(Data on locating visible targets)
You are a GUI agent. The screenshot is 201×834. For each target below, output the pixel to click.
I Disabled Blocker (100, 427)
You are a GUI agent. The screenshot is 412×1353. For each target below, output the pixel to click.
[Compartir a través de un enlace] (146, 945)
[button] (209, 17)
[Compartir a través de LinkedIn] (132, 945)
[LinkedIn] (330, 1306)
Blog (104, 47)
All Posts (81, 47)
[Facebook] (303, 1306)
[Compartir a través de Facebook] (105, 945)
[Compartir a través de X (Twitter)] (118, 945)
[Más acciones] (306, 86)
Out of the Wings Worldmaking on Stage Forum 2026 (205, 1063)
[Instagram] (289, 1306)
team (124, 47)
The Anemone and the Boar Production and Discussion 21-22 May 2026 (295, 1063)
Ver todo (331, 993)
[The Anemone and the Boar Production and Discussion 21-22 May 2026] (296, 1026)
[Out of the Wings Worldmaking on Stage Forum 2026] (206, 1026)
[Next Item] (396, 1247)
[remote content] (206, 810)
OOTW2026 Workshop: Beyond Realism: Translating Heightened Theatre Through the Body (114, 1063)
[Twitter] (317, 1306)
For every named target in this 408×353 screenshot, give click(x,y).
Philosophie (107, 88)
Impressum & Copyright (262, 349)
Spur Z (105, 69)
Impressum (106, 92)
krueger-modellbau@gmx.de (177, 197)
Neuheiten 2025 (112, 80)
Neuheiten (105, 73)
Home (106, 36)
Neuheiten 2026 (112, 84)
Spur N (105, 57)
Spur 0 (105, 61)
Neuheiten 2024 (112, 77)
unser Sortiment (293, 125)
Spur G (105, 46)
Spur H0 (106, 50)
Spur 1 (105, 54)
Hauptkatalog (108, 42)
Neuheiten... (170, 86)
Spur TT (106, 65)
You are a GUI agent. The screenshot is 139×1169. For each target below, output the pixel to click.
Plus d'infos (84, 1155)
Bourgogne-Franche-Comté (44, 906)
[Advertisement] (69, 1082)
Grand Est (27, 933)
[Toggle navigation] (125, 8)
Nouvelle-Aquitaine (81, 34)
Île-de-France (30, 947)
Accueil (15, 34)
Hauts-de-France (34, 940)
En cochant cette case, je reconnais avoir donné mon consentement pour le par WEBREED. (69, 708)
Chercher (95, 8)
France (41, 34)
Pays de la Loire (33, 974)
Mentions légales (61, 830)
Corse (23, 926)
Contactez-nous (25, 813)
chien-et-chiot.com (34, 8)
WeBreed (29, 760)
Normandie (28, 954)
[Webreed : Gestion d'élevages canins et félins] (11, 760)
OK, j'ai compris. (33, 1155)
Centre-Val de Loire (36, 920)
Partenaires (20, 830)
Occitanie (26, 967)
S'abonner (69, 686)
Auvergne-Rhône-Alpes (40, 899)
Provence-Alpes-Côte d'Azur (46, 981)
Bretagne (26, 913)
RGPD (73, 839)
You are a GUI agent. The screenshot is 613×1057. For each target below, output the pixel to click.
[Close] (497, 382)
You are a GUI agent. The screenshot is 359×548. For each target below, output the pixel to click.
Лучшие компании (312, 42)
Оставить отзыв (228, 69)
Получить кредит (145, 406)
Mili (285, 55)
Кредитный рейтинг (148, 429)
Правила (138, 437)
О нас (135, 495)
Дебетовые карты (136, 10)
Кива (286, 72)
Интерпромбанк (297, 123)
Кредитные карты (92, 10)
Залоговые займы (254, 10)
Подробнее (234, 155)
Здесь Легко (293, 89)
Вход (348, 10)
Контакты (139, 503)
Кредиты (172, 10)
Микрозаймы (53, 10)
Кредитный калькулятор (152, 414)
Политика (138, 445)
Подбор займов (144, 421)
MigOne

» **INSTRUCTIONS TO FOLLOW**
Reproduce the items above verbatim, starting at the line that contains "team (124, 47)" and ending at the line that contains "Mili (285, 55)", with both of those lines included.

» **WRITTEN SOLUTION**
team (124, 47)
The Anemone and the Boar Production and Discussion 21-22 May 2026 (295, 1063)
Ver todo (331, 993)
[The Anemone and the Boar Production and Discussion 21-22 May 2026] (296, 1026)
[Out of the Wings Worldmaking on Stage Forum 2026] (206, 1026)
[Next Item] (396, 1247)
[remote content] (206, 810)
OOTW2026 Workshop: Beyond Realism: Translating Heightened Theatre Through the Body (114, 1063)
[Twitter] (317, 1306)
For every named target in this 408×353 screenshot, give click(x,y).
Philosophie (107, 88)
Impressum & Copyright (262, 349)
Spur Z (105, 69)
Impressum (106, 92)
krueger-modellbau@gmx.de (177, 197)
Neuheiten 2025 (112, 80)
Neuheiten (105, 73)
Home (106, 36)
Neuheiten 2026 (112, 84)
Spur N (105, 57)
Spur 0 (105, 61)
Neuheiten 2024 (112, 77)
unser Sortiment (293, 125)
Spur G (105, 46)
Spur H0 (106, 50)
Spur 1 (105, 54)
Hauptkatalog (108, 42)
Neuheiten... (170, 86)
Spur TT (106, 65)
You are a GUI agent. The screenshot is 139×1169. For each target below, output the pixel to click.
Plus d'infos (84, 1155)
Bourgogne-Franche-Comté (44, 906)
[Advertisement] (69, 1082)
Grand Est (27, 933)
[Toggle navigation] (125, 8)
Nouvelle-Aquitaine (81, 34)
Île-de-France (30, 947)
Accueil (15, 34)
Hauts-de-France (34, 940)
En cochant cette case, je reconnais avoir donné mon consentement pour le par WEBREED. (69, 708)
Chercher (95, 8)
France (41, 34)
Pays de la Loire (33, 974)
Mentions légales (61, 830)
Corse (23, 926)
Contactez-nous (25, 813)
chien-et-chiot.com (34, 8)
WeBreed (29, 760)
Normandie (28, 954)
[Webreed : Gestion d'élevages canins et félins] (11, 760)
OK, j'ai compris. (33, 1155)
Centre-Val de Loire (36, 920)
Partenaires (20, 830)
Occitanie (26, 967)
S'abonner (69, 686)
Auvergne-Rhône-Alpes (40, 899)
Provence-Alpes-Côte d'Azur (46, 981)
Bretagne (26, 913)
RGPD (73, 839)
You are a GUI agent. The screenshot is 613×1057. For each target below, output the pixel to click.
[Close] (497, 382)
You are a GUI agent. The screenshot is 359×548. For each target below, output the pixel to click.
Лучшие компании (312, 42)
Оставить отзыв (228, 69)
Получить кредит (145, 406)
Mili (285, 55)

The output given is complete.